One of These Days My Head Is Gonna Explode. It Really, Really Is.

Two stories in the news today about people getting worked up over absofuckinglutely nothing. Nothing. By which I mean nothing. Just an overwhelming need to be outraged.

In one case, there’s the story of a nitwit from Philadelphia (link via Jim Romenesko’s always entertaining Obscure Store) who saw a billboard touting an exterminator as the “911 of Pest Control” and thought the advertiser was making reference not to the emergency phone line but the terrorist attacks of Sept. 11, 2001. So she made a stink, writing to the company, ” In the name of all things sacred, I respectfully ask you to remove your offensive billboard advertising,” which has to be about the most sublimely unintentionally funny line I’ve read all day.
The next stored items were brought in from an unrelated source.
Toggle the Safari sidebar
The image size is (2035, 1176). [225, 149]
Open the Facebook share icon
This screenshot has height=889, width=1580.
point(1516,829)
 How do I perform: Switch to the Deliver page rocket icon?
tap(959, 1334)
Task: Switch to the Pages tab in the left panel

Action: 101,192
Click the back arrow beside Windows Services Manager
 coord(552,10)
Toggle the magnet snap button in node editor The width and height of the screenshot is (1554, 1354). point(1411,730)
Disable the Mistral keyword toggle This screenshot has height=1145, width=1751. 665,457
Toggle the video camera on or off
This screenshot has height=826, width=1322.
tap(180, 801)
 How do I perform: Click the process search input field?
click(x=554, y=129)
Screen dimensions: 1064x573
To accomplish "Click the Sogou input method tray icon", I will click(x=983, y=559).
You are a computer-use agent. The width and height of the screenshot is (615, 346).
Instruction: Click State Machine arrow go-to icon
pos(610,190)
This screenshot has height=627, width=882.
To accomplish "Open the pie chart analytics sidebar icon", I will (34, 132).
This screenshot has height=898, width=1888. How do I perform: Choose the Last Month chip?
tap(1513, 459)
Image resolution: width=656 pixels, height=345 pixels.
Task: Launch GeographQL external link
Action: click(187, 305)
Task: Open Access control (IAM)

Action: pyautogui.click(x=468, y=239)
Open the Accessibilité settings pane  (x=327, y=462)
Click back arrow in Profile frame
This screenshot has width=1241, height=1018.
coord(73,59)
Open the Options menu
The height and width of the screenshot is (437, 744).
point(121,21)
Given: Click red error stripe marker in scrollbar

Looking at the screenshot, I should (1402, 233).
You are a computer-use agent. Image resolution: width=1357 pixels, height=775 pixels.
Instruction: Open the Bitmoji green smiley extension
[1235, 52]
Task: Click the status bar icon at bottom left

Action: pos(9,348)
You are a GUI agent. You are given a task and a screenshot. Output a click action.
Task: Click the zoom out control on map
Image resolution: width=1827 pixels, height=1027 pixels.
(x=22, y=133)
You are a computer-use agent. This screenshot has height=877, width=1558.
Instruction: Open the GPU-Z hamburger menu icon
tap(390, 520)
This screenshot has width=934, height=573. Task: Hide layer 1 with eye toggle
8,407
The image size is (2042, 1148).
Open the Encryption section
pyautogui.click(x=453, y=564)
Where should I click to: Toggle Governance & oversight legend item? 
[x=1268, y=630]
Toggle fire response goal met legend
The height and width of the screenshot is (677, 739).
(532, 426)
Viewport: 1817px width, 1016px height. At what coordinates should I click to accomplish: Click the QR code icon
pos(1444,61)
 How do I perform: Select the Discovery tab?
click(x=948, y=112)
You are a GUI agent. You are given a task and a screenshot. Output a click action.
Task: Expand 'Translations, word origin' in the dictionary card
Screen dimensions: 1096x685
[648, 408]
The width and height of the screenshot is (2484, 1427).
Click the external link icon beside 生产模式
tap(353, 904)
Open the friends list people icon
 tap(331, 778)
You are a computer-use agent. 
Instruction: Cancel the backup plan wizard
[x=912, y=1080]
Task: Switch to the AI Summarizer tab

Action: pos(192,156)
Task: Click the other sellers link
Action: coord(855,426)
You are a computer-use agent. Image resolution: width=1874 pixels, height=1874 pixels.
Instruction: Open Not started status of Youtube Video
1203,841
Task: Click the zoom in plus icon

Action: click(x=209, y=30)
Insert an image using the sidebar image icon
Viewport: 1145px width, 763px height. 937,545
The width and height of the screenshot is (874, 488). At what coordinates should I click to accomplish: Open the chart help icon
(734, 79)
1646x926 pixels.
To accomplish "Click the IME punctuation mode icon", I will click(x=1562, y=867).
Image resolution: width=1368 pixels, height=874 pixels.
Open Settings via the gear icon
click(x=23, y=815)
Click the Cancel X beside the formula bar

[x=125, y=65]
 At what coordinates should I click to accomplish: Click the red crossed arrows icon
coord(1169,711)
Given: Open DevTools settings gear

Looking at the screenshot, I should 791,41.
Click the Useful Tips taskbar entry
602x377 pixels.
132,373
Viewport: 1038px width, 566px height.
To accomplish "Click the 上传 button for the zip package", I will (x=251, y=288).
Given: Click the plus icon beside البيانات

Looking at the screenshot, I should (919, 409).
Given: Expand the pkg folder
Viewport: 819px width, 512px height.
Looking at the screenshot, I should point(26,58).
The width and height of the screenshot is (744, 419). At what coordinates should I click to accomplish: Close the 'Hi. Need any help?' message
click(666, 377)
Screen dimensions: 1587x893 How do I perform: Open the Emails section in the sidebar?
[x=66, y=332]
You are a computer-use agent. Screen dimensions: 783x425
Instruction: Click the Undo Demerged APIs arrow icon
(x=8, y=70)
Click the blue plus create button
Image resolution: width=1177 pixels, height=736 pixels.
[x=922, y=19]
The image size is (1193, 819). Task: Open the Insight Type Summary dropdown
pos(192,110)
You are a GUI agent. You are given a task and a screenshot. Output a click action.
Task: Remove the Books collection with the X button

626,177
Then, confronted by the news that she’s an idiot, this lady pulled the classic move of digging in, essentially saying, “OK, but they’re still wrong.” No they’re not; you are. You were. You are. And come tomorrow you still will be. By the way, this woman’s a nurse, which I only bring up so you’ll understand when I say please, please, please never let me end up in a hospital where I have to rely on a dolt like this for my healthcare needs. Seems like a good way to die of a hangnail.

Then comes this gem about animal activists in Britain who are upset about TV ads that feature a drunken chimp. (Well, the chimp isn’t really drunk; he’s just acting.) According to the story, these humorless nincompoops claim the campaign — which is intended to discourage binge drinking and uses the line “Don’t Be the Drunken Monkey” — “debase the animals” and “will increase cruelty to apes.” And, just when you think they’ve got to be kidding, along comes Jenny Hawley of the International Fund for Animal Welfare to deliver, by way of her indictment of the spots, the second-most sublimely unintentionally funny line of the day: “For a start, a chimp is an ape, not a monkey, which shows how ignorant this campaign is.” Yes, Jenny, that’s the ignorance revealed here. No question about it.

OK, I’ve gotta go, ’cause if I keep thinking about this stuff my head really will explode. I’ll leave you with these lines from “Planet of the Apes: The Musical” (as sung by the inimitable Troy McClure):

“I hate every ape I see, from chimpan-A to chimpan-Z. No, you’ll never make a monkey out of me.”

(You see, Jenny, in jokeland we don’t worry about the difference between an ape and a monkey. That’s because we’re making jokes, not writing zoology papers.)